Все новости
ПРОЗА
19 Июля 2020, 21:18

Жара

Рассказ С начала июня дождей не было; проходил лишь изредка мелкий и мягкий дождик, ненадолго облегчая страдания измученных людей и иссохшей земли.Солнце, появившись из-за пригорка, душило жаром; катилось по небосклону, раскаляя плотный, густой воздух, и закатывалось, измучив донельзя все вокруг.

Прятавшиеся в редком тенечке сельчане, обмахиваясь кепками и расстегнув рубашки, с надеждой наблюдали за небом – не полыхнет ли где молния, не громыхнет ли гром, не появится ли хотя бы маленькое облачко, которое смогло бы затем оросить растрескавшуюся землю. С заходом солнца густой, неподвижный воздух раскалялся еще больше.
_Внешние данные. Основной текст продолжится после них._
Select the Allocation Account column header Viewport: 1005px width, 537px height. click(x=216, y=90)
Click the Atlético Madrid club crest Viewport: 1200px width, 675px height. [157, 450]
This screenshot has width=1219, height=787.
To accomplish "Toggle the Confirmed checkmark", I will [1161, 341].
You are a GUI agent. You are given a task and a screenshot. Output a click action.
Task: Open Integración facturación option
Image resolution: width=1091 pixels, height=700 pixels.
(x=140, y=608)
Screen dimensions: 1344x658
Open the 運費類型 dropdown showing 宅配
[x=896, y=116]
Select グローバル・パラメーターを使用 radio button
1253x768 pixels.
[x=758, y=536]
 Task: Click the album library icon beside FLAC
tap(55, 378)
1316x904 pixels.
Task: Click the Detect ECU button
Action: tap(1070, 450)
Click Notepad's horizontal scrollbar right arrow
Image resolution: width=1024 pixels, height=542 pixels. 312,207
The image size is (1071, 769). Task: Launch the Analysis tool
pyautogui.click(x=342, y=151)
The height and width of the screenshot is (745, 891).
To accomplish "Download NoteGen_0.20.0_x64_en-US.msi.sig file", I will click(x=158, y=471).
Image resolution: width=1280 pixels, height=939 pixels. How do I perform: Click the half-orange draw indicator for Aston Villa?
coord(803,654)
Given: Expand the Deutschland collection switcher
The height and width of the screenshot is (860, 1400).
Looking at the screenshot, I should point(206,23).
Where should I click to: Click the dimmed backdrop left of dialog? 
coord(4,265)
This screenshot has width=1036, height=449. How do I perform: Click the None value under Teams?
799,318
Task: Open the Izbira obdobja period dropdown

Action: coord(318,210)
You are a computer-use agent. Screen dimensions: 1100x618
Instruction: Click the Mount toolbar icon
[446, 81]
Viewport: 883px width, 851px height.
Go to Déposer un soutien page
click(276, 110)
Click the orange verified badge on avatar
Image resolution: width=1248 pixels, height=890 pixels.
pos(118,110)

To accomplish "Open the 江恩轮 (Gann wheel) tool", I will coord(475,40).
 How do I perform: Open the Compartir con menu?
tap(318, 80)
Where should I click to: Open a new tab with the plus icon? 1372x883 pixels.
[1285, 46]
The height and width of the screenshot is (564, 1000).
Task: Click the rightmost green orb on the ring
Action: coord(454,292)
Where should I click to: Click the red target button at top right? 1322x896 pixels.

Затем поздней ночью вдруг холодало, и благодарные люди, измученные дневным зноем, облегченно засыпали, раскрыв пошире все окна. Сухая земля, нагретая за день, быстро остывала, и под утро через окна под одеяла к людям забирался предрассветный холодок, сгоняя их с постелей лучше любого будильника.
Из-за жаркой погоды слишком рано поспели яровые и луговая трава. И уже начали жухнуть, осыпая зерна на сухую землю.
Директор с главным агрономом частенько прохаживались вдоль кромки поля, растирая в огрубевших, сухих, как и земля, ладонях полупустые колосья.
– Соломы в этом году не будет… – задумчиво говорил директор.
– Да ладно солома... Хлеб бы успеть убрать, – озабоченно отвечал ему агроном, окидывая хмурым взглядом желтеющую ниву. – Скоро там ремонтники закончат? Пропадет ведь весь хлеб…
– Они и так уже на износ работают, в две смены, ночами, – отзывался директор. – Кто ж знал, что комбайны так рано понадобятся? Все трактора ремонтировали…
К конторе шли они через всю деревню. Встречные старики и бабы, более всех обеспокоенные угрозой неурожая, останавливались и, поздоровавшись, с тихой надеждой спрашивали, кивая в сторону ремонтной мастерской:
– Ну, как там, Артур Хисматович?
Молча махнув рукой, тот лишь пожимал плечами и проходил, ничего не ответив.
– Да, давненько такого не было… – вечерами судачили старики, сидя на пожухлой траве под большим деревом у дома Аскат-бабая. – Два года подряд засуха! И на третий еще обещают! И-э-эх, грехи наши…
– То-то же, – подключался Аскат-бабай, – веру-то, иман, забыли все, вот и наказание.
– А ведь год Барса еще… Раньше-то говорили, мол, что ни посеешь в год Барса, все вырастет. А сейчас вон и сорняки все пожухли. Аскат, а ты когда на сенокос выезжаешь?
– С утра завтра надумал, – степенно отвечал Аскат-бабай. – Трава-то уже сок набрала, скоро терять начнет. Надо успеть собрать хотя бы то, что есть.
– Твоя правда, – вздыхали старики, тяжело качая седыми головами. – И нам надо торопить наших-то, не то и без сена останемся, и без скота.
Взметая тучи пыли, по улицам деревни, нацепив на головы газетные фуражки, носились голопузые мальчишки, чумазые, обгоревшие на солнце.
– Вот делать кому нечего, кроме как на солнце носиться, – улыбались старики, взглядывая на беззаботных ребятишек.
Но ошибались старики: пацанята неслись к озеру, сильно обмелевшему за два знойных лета, окунуться хоть и в уже теплую, но все же еще освежающую воду.
Искупавшись, они так же побегут домой, чтобы спастись от палящих лучей солнца, и вернутся вновь чумазые – летняя пыль хорошо садится на влажную, потную кожу.
К вечеру, когда жара достигает самого пика, на улице не остается ни души. Даже самые выносливые жители деревни, дети, и те прячутся по домам, опустошая ковш за ковшом холодного кваса.
И до самого раннего утра на улице – никого. Лишь чуть потрескивает опаленная, высохшая трава да стонут измученные, с повисшими, уже желтеющими листочками деревья.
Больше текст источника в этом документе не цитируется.